Saved entries
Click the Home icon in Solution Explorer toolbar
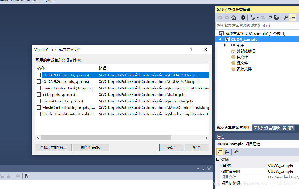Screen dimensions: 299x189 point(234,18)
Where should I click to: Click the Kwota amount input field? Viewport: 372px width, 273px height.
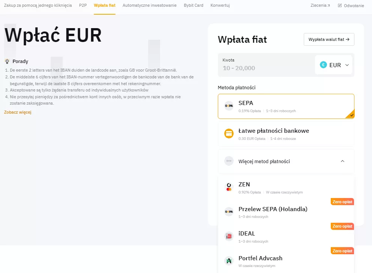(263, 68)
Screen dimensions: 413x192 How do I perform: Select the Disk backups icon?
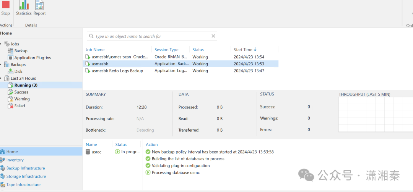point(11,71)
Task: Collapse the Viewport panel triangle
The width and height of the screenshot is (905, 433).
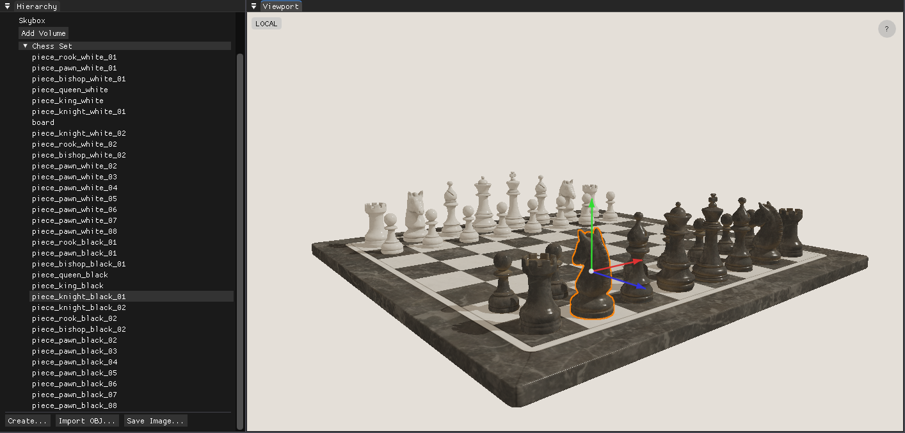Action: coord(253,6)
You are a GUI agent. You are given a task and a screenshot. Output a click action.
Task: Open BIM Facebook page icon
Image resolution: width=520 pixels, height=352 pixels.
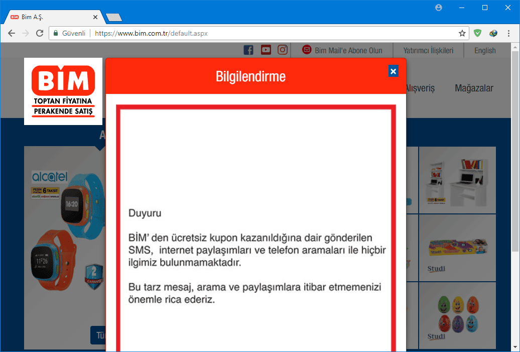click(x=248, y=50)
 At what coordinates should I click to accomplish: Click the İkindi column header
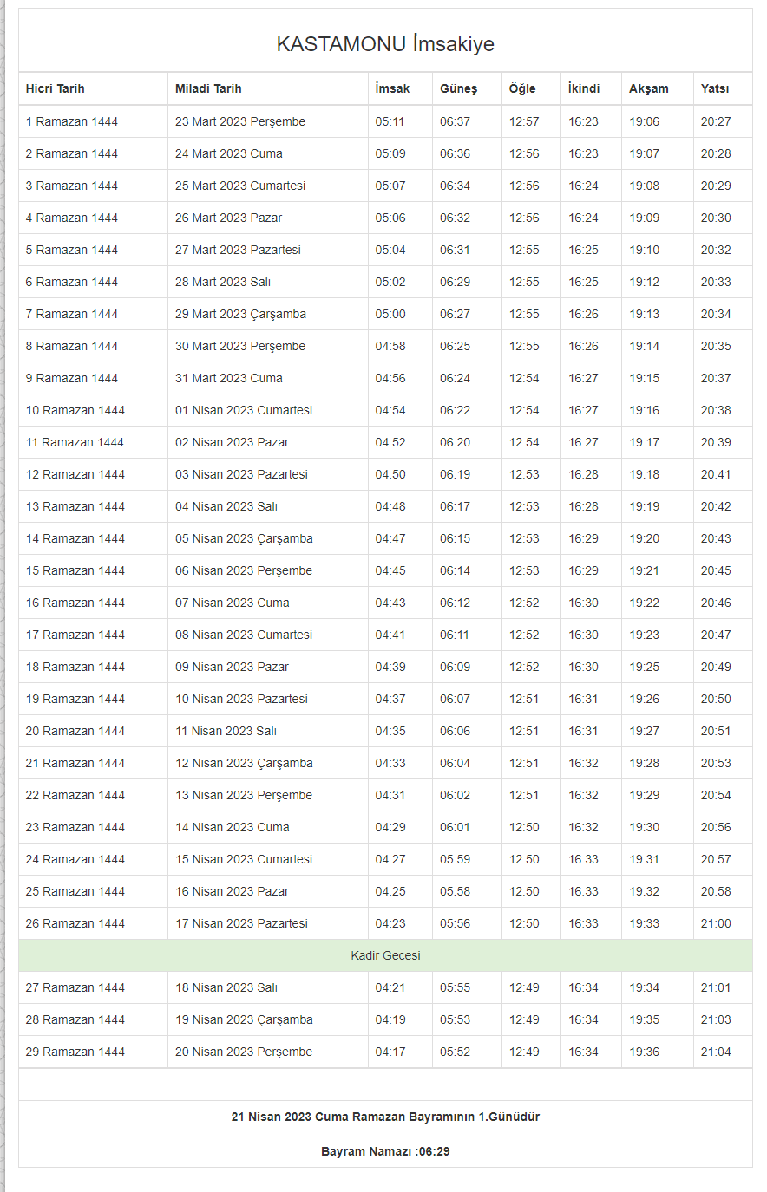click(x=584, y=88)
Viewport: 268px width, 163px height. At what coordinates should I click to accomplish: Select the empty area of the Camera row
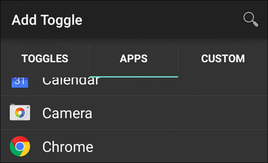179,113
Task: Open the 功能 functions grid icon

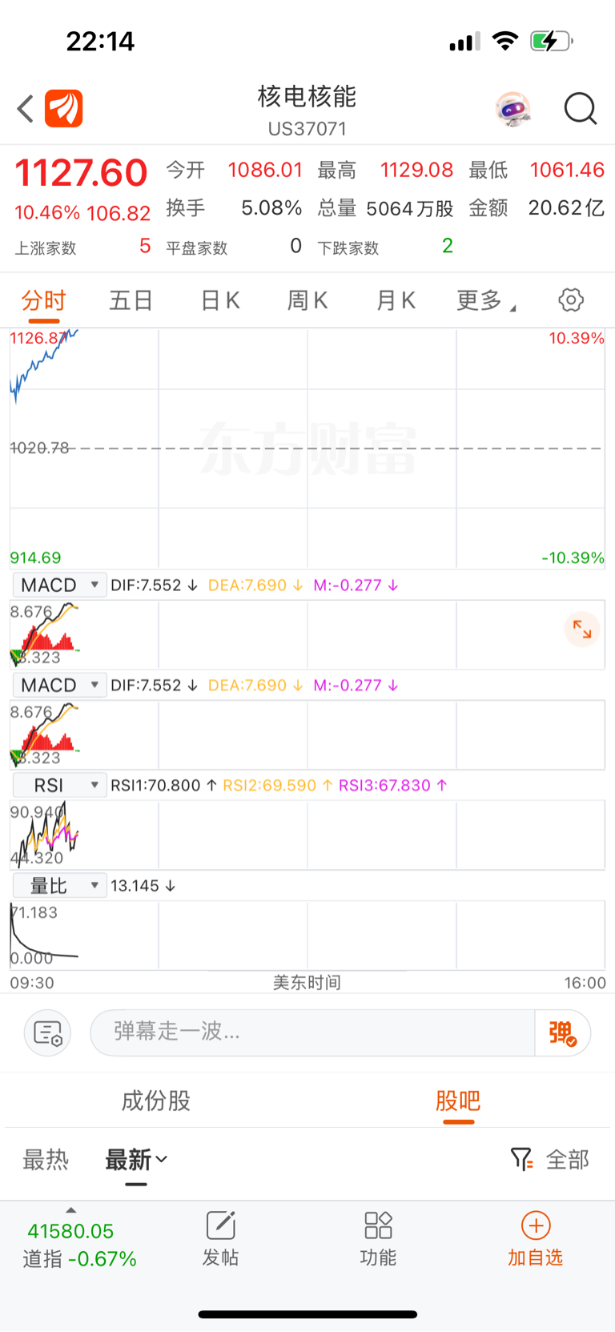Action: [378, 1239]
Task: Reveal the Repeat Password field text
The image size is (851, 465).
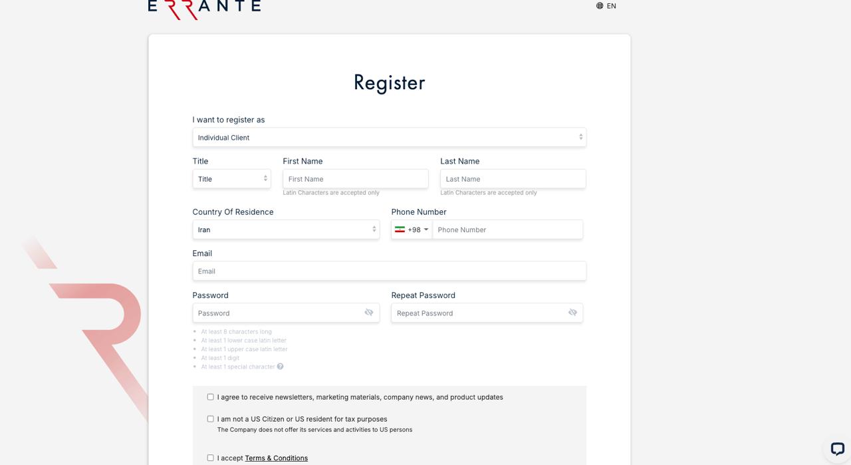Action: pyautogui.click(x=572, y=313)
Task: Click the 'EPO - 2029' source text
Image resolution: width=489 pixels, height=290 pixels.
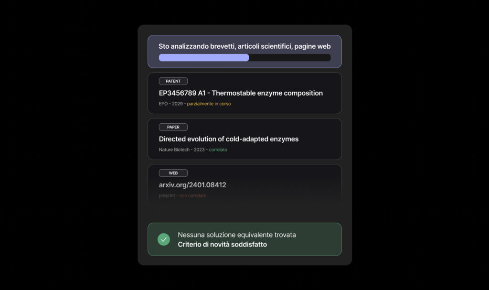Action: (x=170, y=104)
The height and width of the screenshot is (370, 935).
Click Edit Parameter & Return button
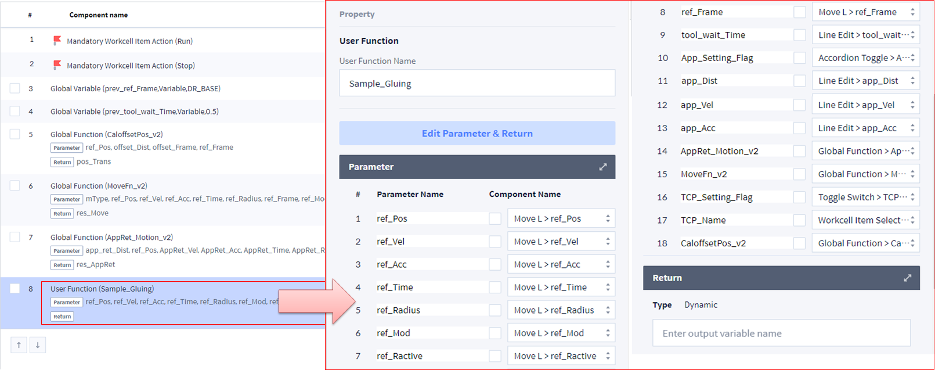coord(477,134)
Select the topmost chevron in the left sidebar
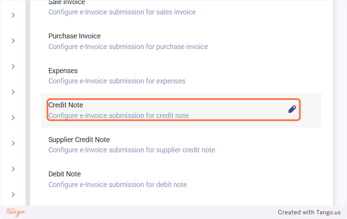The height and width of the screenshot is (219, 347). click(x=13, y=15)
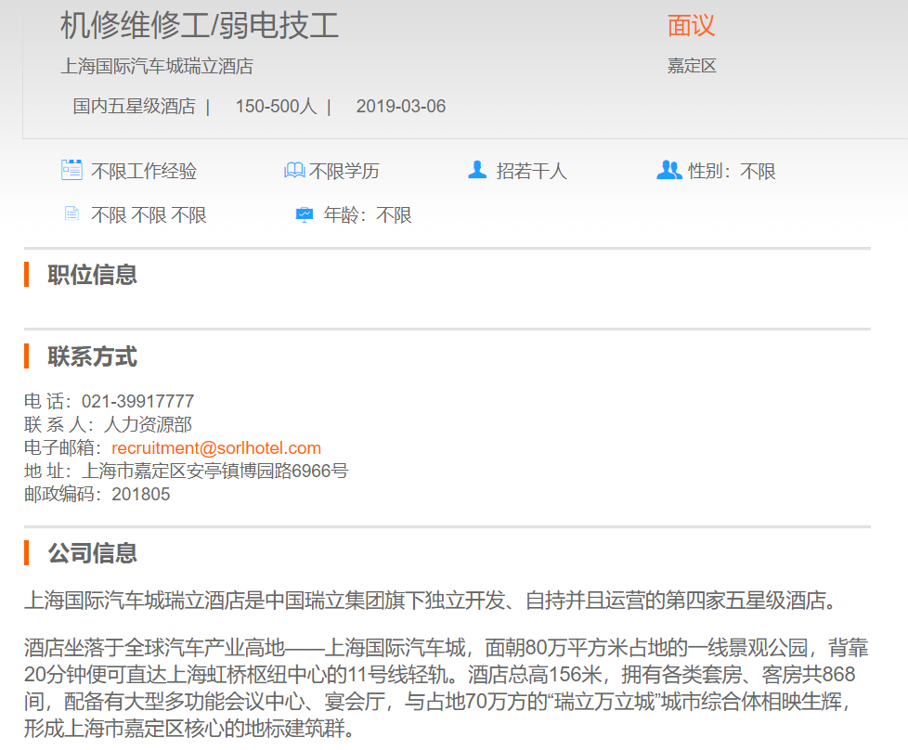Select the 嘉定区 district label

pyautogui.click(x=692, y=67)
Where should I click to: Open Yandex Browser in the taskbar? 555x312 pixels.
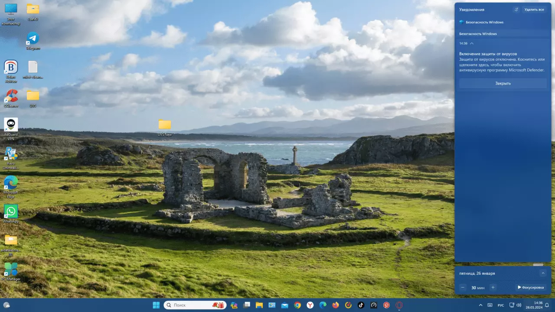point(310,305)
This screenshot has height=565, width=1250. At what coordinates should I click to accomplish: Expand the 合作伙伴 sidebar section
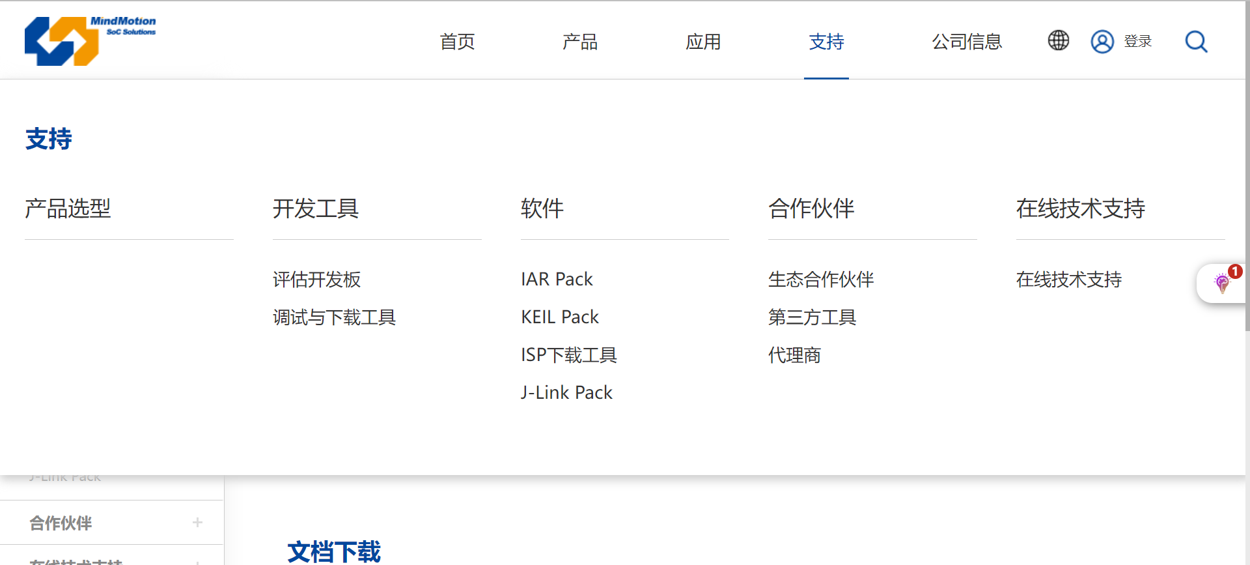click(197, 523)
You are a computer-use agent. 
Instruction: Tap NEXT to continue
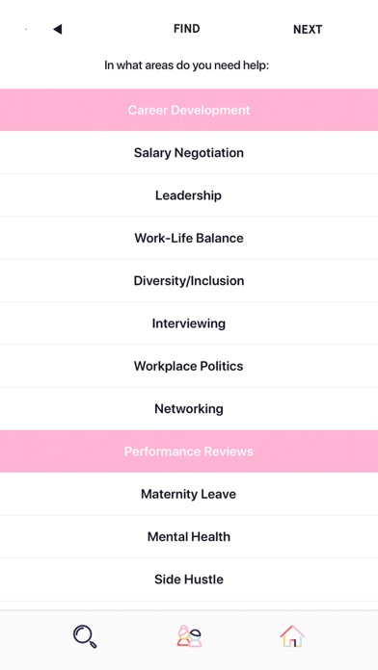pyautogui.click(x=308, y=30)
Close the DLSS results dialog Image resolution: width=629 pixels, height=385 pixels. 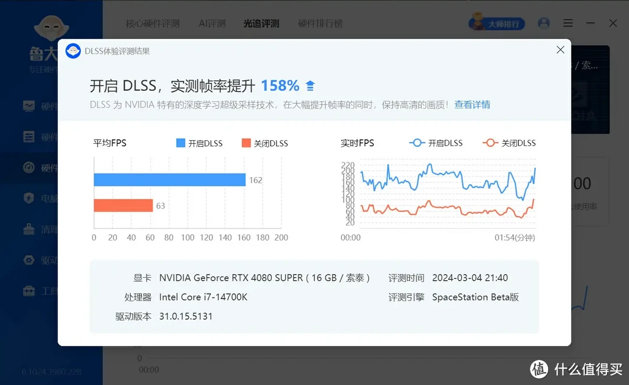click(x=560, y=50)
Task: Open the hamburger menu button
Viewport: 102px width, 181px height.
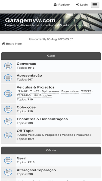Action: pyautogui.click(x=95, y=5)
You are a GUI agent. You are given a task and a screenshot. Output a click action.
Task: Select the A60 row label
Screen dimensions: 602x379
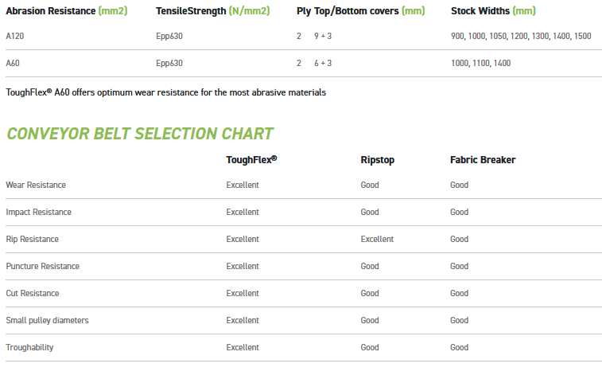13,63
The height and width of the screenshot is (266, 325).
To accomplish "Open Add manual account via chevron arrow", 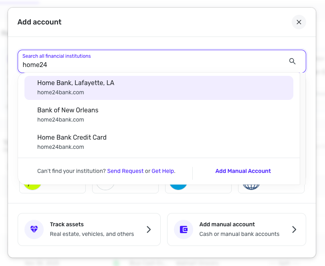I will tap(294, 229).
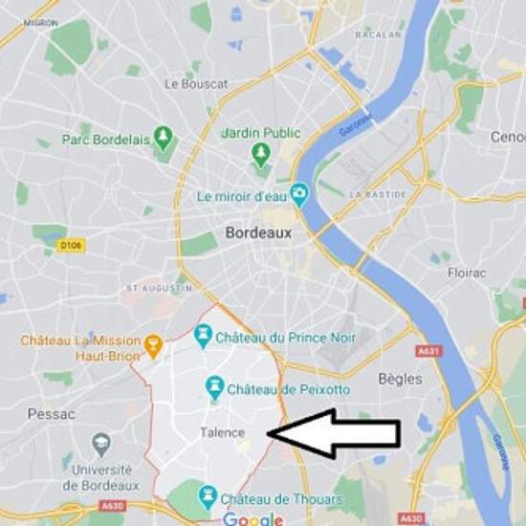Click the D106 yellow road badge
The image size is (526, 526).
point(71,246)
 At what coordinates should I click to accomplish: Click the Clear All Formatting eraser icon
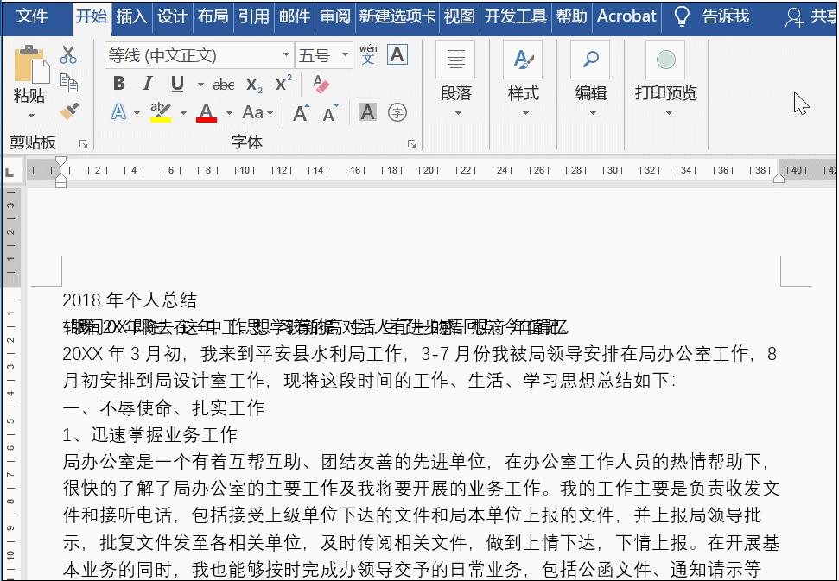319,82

Exercise requirements
When a line of the records includes "text", that line belongs in the answer.

Response to this task
Task: Reveal the Repeat Password field text
Task: Click the 'EPO - 2029' source text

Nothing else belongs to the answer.